Writer: Roger Kumble, Jordan Ross & Lindsey Rosin
Director: Jonathan O’Boyle
The production debuted over in the states four years ago and this year Bill Kenright premiers the production in the UK during the Edinburgh Festival Fringe. This saucy, retro musical certainly goes down well with the crowd.
Following very closely to the original film, Cruel Intentions is a 90s fest of pop classic hits from the era including Torn, I Want It That Way and Genie in a Bottle. Each one blends into the plot and creates a moment of humour while adding some extra depth to the characters at the same time. It’s slightly corny but it works to great effect.
The large cast of recognisable faces from musical theatre perform the songs with the sass, charm and the charisma they need as members of the upper east side. Dominic Andersen plays Sebastian Valmont and his deep musical tones work well as the sex-obsessed youth who stars to develop feelings for the love interest he persues. He has the most character development through the piece as unexpectedly transforms from someone trying to maintain his reputation, to someone who wants more from life. Anderson’s incredible acrobatic skills are put to good use in his closing moments too.
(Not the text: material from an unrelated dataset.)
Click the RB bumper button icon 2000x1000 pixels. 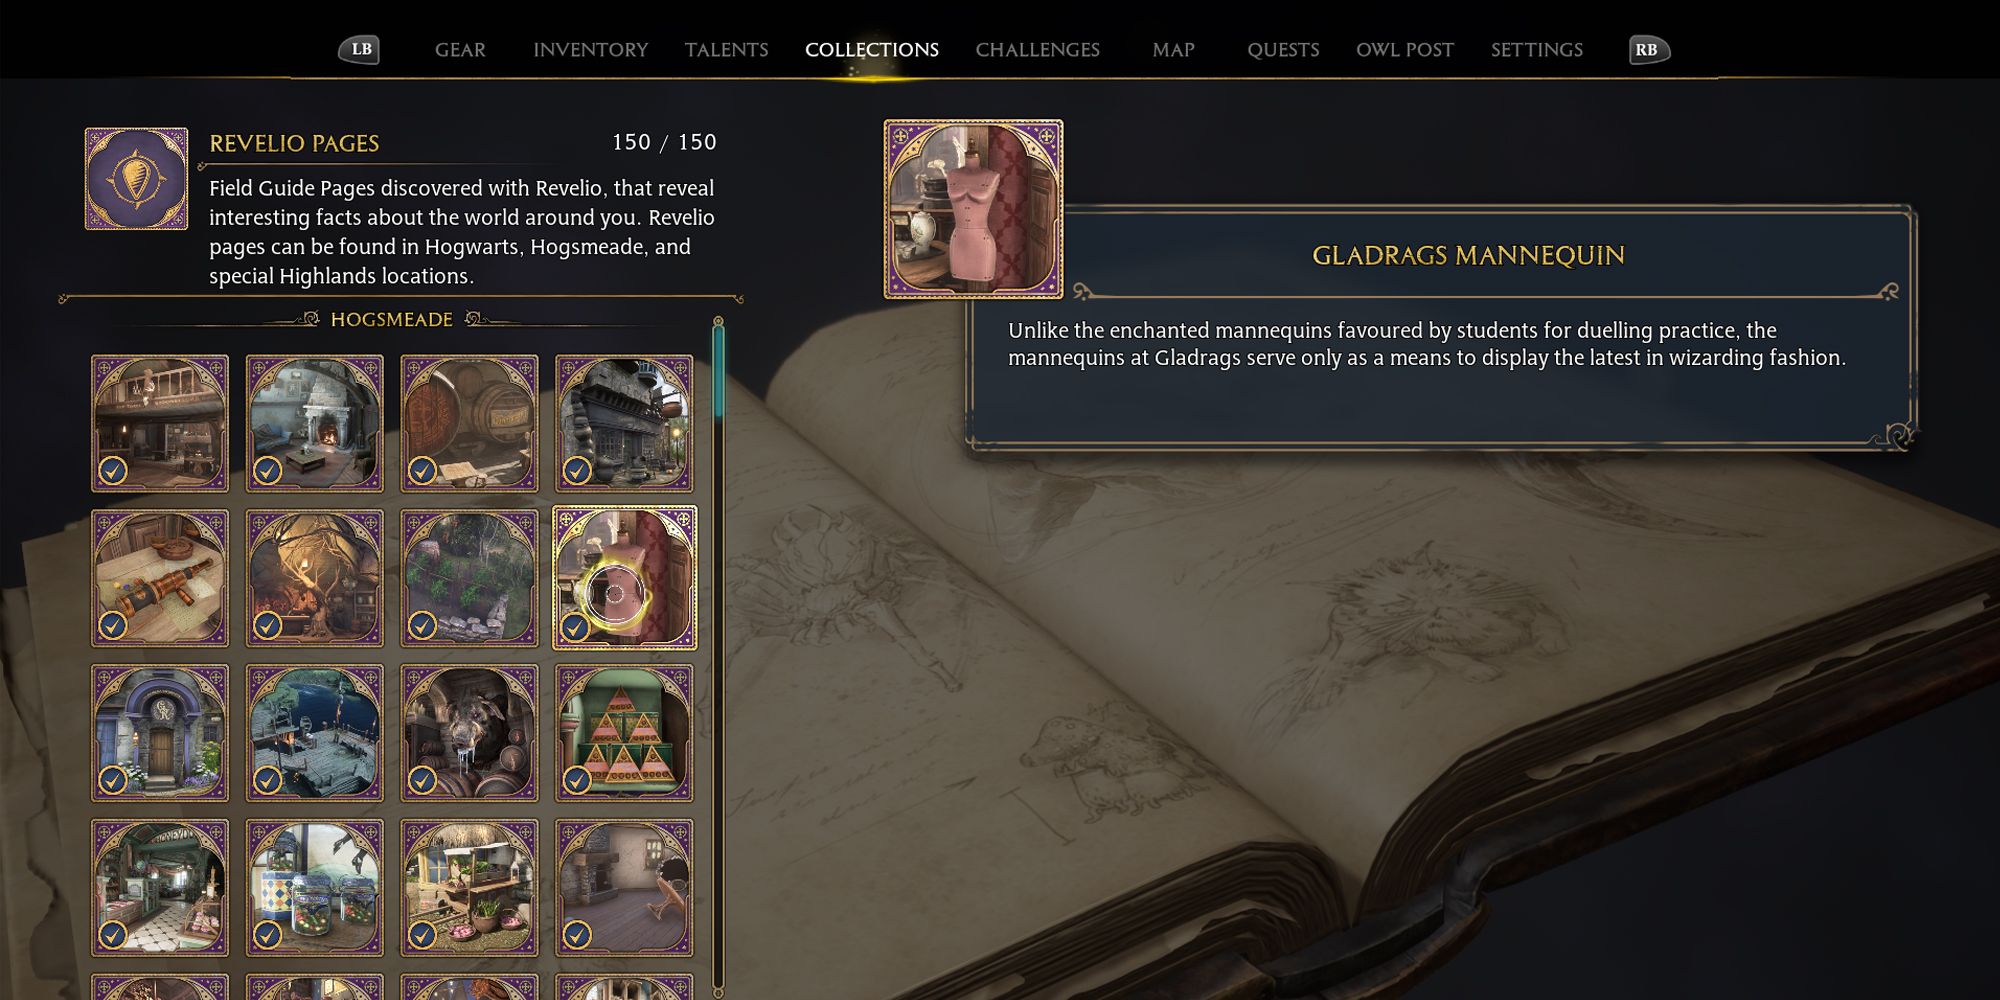coord(1648,49)
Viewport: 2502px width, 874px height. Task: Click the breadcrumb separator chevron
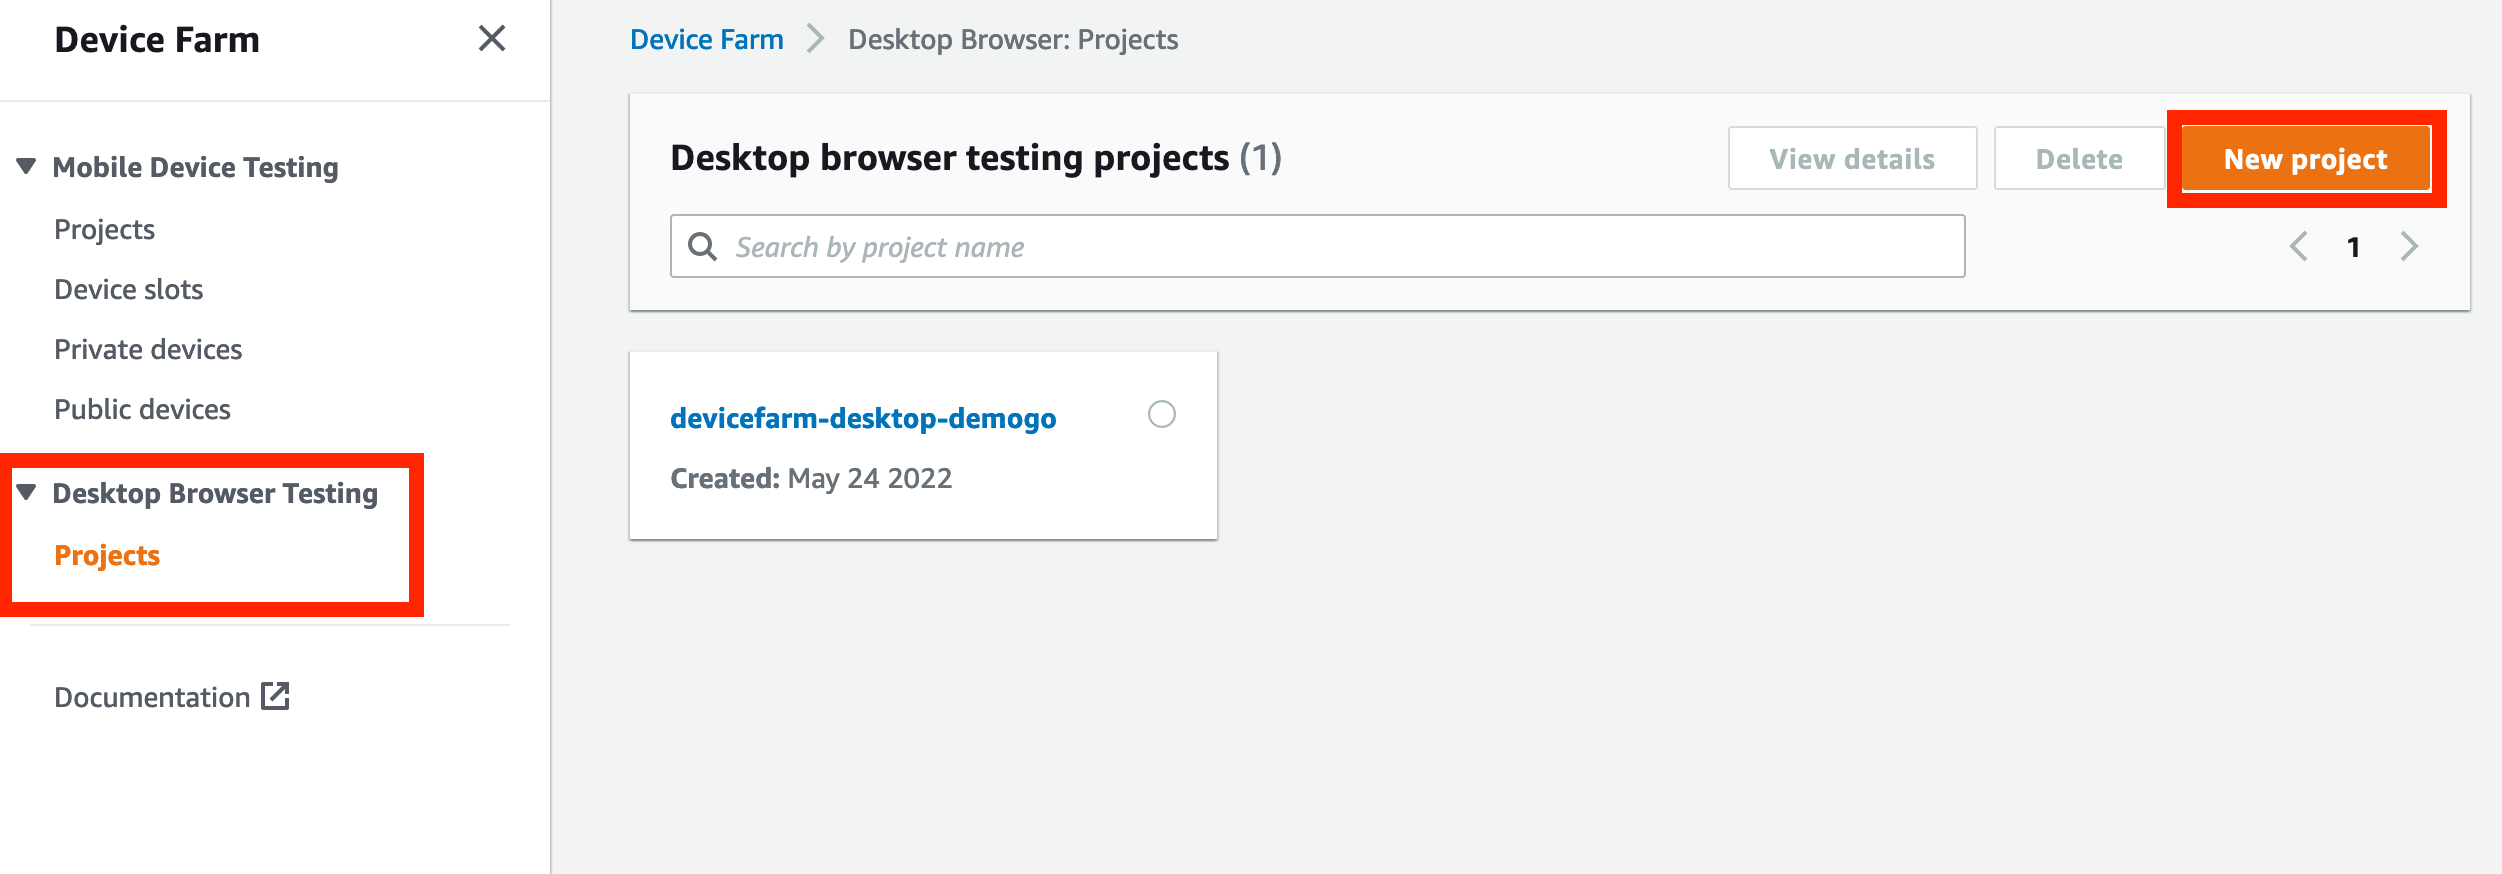pos(816,39)
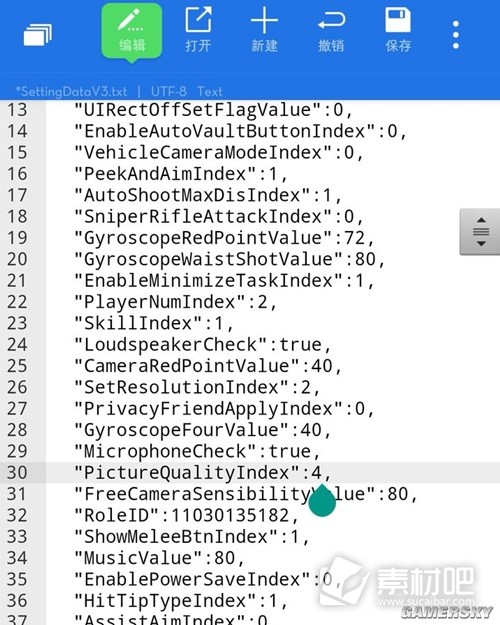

Rebecca Gilhooley plays the conniving Kathryn Merteuil. Gilhooley plays up to the sinister side of the character very well. Dean John-Wilson as beefcake jock Greg McConnell and Scott Hunter who plays Blaine Tuttle get some of the biggest laughs of the night as they re-create some great nostalgic 90s boyband moves during Bye, Bye Bye.
Characters are dotted around the venue during the performance and sometimes mingle with the audience. It breaks down the fourth wall and creates this enclosed bubble where the reputation you have with your peers means everything. It’s a clever move by director Jonathan O’Boyle.
This throwback musical is sexy and sinister yet sweet and sincere. Theatre isn’t always about creating something brand new. The musical is a great piece of escapism where you can break away from the outside world and lose yourself within the inner suburbs of the lower east side where the youth of the 90s run riot.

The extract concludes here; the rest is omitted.